Scroll down to the bottom of the page, and you'll read the following : -
***Important note on these Virtual Appliances
Please note that these virtual appliances are for demonstration/testing purposes and not recommended for regular production uses, particularly for more than a few hosts depending on local system resources. The OpenVAS scanner is resource intensive and may take a long time to start on slower systems, especially when run as a VM on laptops.***
Essentially saying, be sure to give it enough RAM to run.
-
The DEMO build is just an OVA that you can import into VMware / VirtualBox and be ready to go in a few minutes... Sadly, their image download seems to be overloaded... A whopping 14 kbit download for me... So I'm building from Ubuntu and going to try the OpenVAS9 PPA.
Right.
It's not a working appliance like Graylog, or XO.
No, it is a fully working appliance... but I don't feel like waiting 3 days for it to download, lol.
-
@dafyre said
No, it is a fully working appliance... but I don't feel like waiting 3 days for it to download, lol.

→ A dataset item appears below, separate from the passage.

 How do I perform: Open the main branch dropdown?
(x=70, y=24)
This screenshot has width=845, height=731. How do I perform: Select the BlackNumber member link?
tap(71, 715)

I meant working in the sense of "production usable" ... it's more a proof of concept than a working appliance like XO or Graylog offerings.
-
@Veet I did, and I read it as well. Just curious if there was some kind of "paid" or source difference from what they have in the OVA.
-
@dafyre said
No, it is a fully working appliance... but I don't feel like waiting 3 days for it to download, lol.
I meant working in the sense of "production usable" ... it's more a proof of concept than a working appliance like XO or Graylog offerings.
It's quite usable for production -- that's what I ran when I used it in the past. You just can't gimp on the RAM. For production, I'd suggest 8GB or 16GB of RAM or more... Especially for anything more than a few hosts.